Um dos vetos, de número 22886/25, é parcial e recai sobre o projeto de lei de autoria do deputado Mauro Rubem (PT) que institui a Política de Incentivo aos Esportes de Rua em Goiás. A proposta visava criar e manter espaços esportivos, além de promover eventos e programas de inclusão social, com foco em jovens de comunidades vulneráveis. O governo vetou os artigos 3º e 4º, justificando a ausência de estimativa de impacto orçamentário-financeiro e a falta de indicação da fonte de recursos, o que estaria em desacordo com a Lei de Responsabilidade Fiscal. A Secretaria de Estado de Esporte e Lazer (Seel) alegou que o estado já possui uma política de fomento ao esporte e que a nova lei poderia interferir na autonomia da pasta. A Secretaria da Educação (Seduc) também se manifestou contrária à proposta de parcerias com escolas, alegando sobreposição com atividades já desenvolvidas.

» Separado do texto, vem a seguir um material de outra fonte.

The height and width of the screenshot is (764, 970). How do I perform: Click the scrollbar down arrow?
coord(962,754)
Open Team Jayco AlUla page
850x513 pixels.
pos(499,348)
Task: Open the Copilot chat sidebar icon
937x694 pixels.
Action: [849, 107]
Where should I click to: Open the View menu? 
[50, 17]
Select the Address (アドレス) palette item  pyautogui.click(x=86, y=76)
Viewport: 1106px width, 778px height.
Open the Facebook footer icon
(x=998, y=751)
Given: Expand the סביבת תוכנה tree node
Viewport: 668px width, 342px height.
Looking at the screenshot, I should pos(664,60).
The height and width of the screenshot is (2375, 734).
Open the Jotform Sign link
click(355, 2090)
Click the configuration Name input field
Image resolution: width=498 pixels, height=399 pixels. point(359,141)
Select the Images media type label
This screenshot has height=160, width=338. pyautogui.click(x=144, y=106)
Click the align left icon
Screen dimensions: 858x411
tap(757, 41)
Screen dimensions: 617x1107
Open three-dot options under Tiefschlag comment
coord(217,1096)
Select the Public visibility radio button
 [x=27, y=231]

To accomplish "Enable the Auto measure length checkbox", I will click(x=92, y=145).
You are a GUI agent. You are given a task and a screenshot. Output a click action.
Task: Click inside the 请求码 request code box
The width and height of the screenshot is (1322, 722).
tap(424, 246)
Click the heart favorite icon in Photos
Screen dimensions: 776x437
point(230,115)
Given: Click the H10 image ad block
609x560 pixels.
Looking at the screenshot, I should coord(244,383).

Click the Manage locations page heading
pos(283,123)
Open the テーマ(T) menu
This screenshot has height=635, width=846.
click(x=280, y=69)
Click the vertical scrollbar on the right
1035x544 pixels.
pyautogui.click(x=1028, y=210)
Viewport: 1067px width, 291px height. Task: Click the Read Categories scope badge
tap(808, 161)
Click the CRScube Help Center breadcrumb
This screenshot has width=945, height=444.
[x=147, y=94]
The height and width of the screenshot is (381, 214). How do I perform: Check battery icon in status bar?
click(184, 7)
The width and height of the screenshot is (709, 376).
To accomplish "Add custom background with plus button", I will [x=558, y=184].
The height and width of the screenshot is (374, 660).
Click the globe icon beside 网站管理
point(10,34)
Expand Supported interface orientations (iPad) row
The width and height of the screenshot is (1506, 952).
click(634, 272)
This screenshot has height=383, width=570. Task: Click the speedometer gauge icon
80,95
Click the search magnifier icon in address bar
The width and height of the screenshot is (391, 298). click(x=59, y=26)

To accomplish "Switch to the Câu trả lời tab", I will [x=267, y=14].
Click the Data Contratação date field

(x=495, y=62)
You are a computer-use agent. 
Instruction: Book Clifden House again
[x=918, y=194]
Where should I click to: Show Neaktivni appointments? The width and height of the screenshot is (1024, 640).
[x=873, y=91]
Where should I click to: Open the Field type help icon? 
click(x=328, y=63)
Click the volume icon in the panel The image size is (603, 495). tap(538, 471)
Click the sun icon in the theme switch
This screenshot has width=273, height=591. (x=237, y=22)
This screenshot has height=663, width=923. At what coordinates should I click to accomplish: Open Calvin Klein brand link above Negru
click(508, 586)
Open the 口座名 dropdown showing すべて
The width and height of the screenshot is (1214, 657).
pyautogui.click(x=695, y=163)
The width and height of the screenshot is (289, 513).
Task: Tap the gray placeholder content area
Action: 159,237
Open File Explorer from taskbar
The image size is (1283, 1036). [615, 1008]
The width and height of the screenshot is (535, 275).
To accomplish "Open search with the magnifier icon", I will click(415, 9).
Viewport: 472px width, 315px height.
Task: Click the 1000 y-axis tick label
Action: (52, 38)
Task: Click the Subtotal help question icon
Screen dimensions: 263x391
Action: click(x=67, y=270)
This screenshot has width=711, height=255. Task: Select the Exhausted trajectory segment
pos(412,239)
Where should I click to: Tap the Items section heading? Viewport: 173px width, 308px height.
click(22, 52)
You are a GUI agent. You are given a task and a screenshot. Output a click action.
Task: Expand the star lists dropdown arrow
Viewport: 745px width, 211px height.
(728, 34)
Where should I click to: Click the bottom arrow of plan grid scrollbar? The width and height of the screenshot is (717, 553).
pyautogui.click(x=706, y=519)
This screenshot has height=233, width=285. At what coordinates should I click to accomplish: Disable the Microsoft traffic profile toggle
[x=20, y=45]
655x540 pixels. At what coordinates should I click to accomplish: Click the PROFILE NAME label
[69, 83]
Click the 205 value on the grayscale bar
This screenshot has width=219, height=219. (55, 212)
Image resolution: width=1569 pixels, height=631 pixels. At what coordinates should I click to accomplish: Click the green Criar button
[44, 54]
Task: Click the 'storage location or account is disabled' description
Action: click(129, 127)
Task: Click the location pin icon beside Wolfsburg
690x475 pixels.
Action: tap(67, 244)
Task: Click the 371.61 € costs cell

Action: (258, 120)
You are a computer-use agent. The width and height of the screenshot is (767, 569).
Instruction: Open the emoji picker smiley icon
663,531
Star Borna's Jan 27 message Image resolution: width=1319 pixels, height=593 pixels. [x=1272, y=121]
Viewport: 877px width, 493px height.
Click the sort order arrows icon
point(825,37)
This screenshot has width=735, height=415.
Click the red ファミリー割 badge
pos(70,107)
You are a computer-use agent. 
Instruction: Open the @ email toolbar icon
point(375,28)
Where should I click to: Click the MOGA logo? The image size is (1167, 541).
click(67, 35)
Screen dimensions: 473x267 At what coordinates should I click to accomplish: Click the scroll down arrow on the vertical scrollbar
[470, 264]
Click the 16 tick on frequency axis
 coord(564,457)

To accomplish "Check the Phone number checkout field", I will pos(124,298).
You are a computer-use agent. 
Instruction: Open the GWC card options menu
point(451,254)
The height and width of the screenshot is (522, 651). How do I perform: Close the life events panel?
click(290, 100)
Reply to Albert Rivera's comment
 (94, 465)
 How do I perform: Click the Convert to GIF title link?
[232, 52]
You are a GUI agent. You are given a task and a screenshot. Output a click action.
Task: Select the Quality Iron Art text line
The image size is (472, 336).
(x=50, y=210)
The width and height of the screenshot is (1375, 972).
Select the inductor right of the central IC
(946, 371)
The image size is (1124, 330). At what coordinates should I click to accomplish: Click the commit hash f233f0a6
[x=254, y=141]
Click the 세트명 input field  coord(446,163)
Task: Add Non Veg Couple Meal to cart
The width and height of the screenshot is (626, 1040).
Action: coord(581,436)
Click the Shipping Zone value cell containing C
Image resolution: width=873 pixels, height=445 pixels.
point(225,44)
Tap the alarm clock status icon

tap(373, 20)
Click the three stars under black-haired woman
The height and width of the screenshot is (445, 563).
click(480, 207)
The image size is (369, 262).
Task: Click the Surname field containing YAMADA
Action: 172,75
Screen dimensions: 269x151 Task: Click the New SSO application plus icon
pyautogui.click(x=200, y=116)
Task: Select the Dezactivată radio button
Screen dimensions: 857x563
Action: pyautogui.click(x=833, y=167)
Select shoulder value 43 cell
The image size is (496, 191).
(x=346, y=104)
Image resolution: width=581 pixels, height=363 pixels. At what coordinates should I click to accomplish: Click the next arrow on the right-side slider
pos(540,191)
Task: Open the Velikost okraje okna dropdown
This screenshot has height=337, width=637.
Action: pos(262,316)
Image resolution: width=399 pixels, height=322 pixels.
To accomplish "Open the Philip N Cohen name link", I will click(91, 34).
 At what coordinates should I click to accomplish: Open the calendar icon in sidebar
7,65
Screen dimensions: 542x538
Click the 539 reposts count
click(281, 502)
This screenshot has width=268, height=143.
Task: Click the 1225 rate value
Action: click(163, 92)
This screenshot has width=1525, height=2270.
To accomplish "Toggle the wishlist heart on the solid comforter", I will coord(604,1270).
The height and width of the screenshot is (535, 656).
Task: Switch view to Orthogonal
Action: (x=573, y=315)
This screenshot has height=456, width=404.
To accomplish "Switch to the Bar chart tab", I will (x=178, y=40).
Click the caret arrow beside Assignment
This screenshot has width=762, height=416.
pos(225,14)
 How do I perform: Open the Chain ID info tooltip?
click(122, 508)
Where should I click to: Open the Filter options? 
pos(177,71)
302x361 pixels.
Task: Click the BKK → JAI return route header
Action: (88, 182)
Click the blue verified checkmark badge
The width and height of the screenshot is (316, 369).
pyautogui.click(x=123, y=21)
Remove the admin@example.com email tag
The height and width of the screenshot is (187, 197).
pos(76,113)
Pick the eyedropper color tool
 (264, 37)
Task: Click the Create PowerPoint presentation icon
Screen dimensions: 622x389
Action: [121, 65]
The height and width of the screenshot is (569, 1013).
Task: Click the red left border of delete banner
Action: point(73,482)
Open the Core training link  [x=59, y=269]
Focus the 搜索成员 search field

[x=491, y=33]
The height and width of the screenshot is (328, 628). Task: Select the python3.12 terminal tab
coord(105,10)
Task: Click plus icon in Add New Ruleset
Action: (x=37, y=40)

O segundo veto, de número 22890/25, é integral e incide sobre o projeto de lei do deputado Charles Bento (PRTB) que visava alterar a regulamentação da frota de veículos escolares em Goiás. A proposta do deputado ampliava de 15 para 20 anos o limite de fabricação de ônibus, micro-ônibus e Kombis, e de 10 para 15 anos o dos demais veículos, desde que aprovados em vistorias técnicas periódicas. O governo justificou o veto alegando inconstitucionalidade, por se tratar de matéria de competência privativa da União, conforme o Código de Trânsito Brasileiro. A Procuradoria-Geral do Estado (PGE) emitiu parecer ressaltando que a gestão da frota escolar já é regulamentada pelo Conselho Nacional de Trânsito (Contran), pelo Departamento Estadual de Trânsito (Detran-GO) e por resoluções do Fundo Nacional de Desenvolvimento da Educação (FNDE). O Ministério Público do Estado de Goiás também recomendou o veto, argumentando que a ampliação da vida útil da frota representaria um retrocesso na proteção de crianças e adolescentes, em desacordo com a Constituição Federal.

Com os vetos, as matérias retornam à Assembleia Legislativa para serem analisadas, inicialmente, pela Comissão de Constituição, Justiça e Redação.